The administration suddenly announced tonight that the requirement that all employers with 50 or more workers offer health insurance has been delayed until 2015.
If an employer with 50 or more workers did not provide health insurance to their full time workers in 2014, they would have been subject to a fine of $2,000 per worker. The employer would have also been subject to a $3,000 fine for each worker that went to the insurance exchanges if the employer package was not affordable.
Why did the administration delay the large employer mandate?
Because many employers have been in the early stages of planning to cut back the hours of workers in order to avoid having to offer insurance to those customarily considered part time, those who work at least the 30 hours per week the law established for defining a full time worker––and they haven't been bashful in telling their employees why. In addition, there has been growing evidence that some employers were holding back on hiring in order to avoid more of the mandate costs at a time of high unemployment.
While the administration cited employer administration issues with mandate reporting as the reason for the delay, the bottom line is that the Affordable Care Act ("Obamacare") was looking like it was about to be successfully labeled a job killer and the administration wanted to avoid that.
You also have to wonder if all of the reporting challenges were just with employers or was the administration also having trouble with the complex employer mandate information systems they will ultimately have to build?
However, this is only a one-year delay. It doesn't take any of the uncertainty off the table for employers––it simply delays things. But the delay does give employers a chance to see just how the overall law will impact the health insurance market before they make any final decisions. It also gives the Obama administration a chance to reconsider many of the new law's regulations that have rankled employers.
The administration did not delay the many new requirements facing employers who choose to offer health insurance in the small group market––employers with less than 50 workers. They are faced with the essential health benefit requirements as well as the rating reforms––a small group with lots of young people will see their rates increase significantly because of the new 3:1 age compression rules, for example.
While small employers are not required to offer coverage, if they do they come under that large number of new essential health benefit mandates and group rating rules that won't apply to large employers. These small group requirements are expected to increase the cost of small group coverage by an average of 15%––with wide variation by state and the average age of the group.
While the new health law enabled small groups to benefit from "grandfather" rules by being able to keep their current benefit package, it has been estimated that only about 15% of employers will still be grandfathered come 2014 because of how stringent the administration made those rules.

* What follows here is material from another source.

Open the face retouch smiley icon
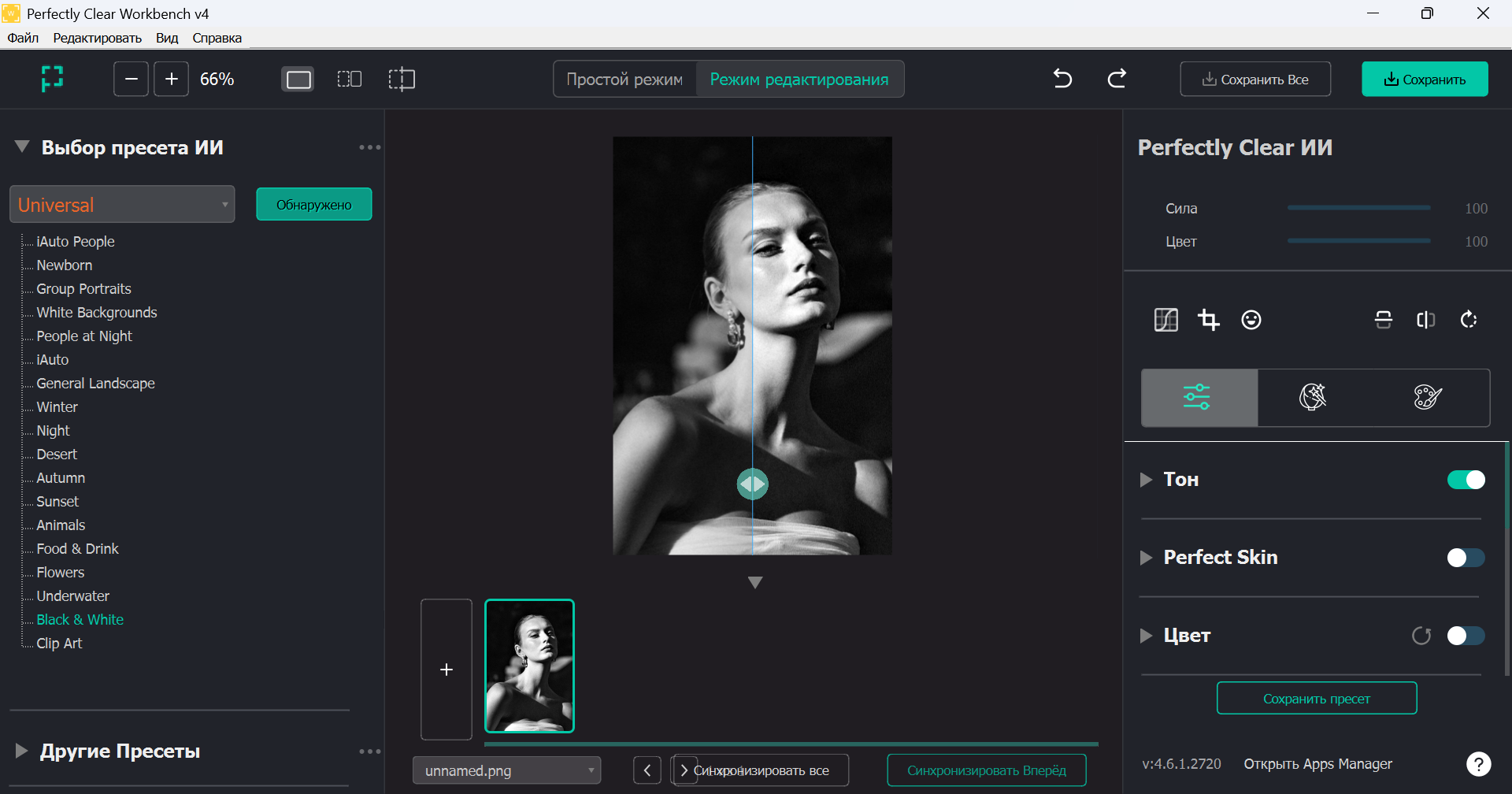click(x=1251, y=320)
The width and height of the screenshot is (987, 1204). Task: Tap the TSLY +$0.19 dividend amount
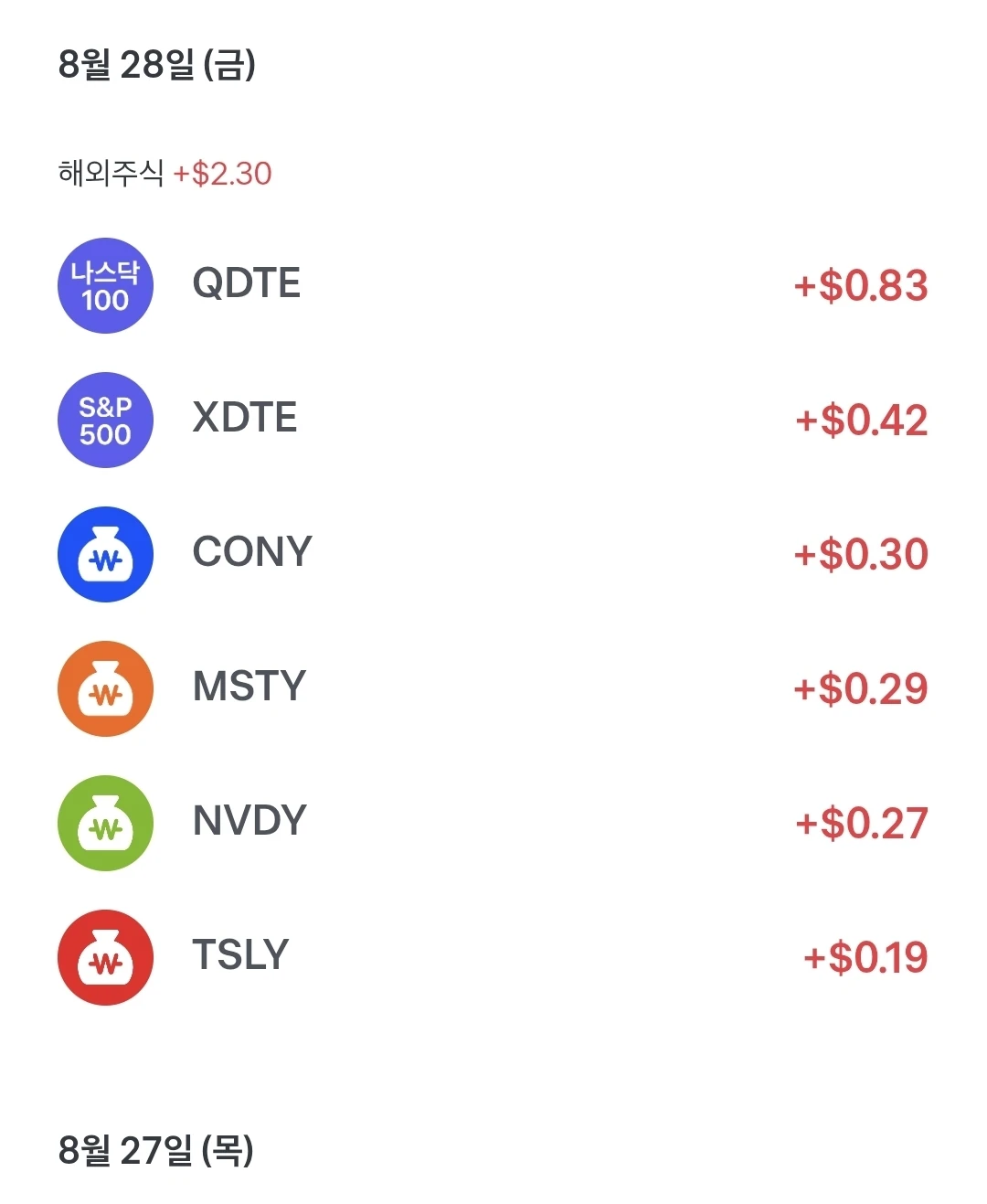click(865, 957)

These small employers are suffering much the same anxiety large employers are suffering over how they will be able to continue offering coverage under the Affordable Care Act. Many of these small employers are now thinking about dropping their coverage.
Small employers don't have to comply with the new benefit and rate mandates until their coverage renews in 2014. Earlier this year, a number of insurance companies announced that they were willing to change the anniversary date for small group plans until late 2014 in order to give their small group customers more time to comply.
That offer was met by sharp criticism from some supporters of Obamacare, as well as some state insurance regulators, because it smacked of trying to get around the law.
But now the administration, seemingly out of nowhere, has done just that for large employers.
Why not do the same for small employers as well? And while they are at it, use the time to reconsider the impact many of these regulations are likely to have on the number of small employers continuing to offer coverage.
Perhaps the most significant part of this announcement is that we have finally seen a huge crack in the façade the administration has been maintaining over how well implementation has been going and will go.
What’s next?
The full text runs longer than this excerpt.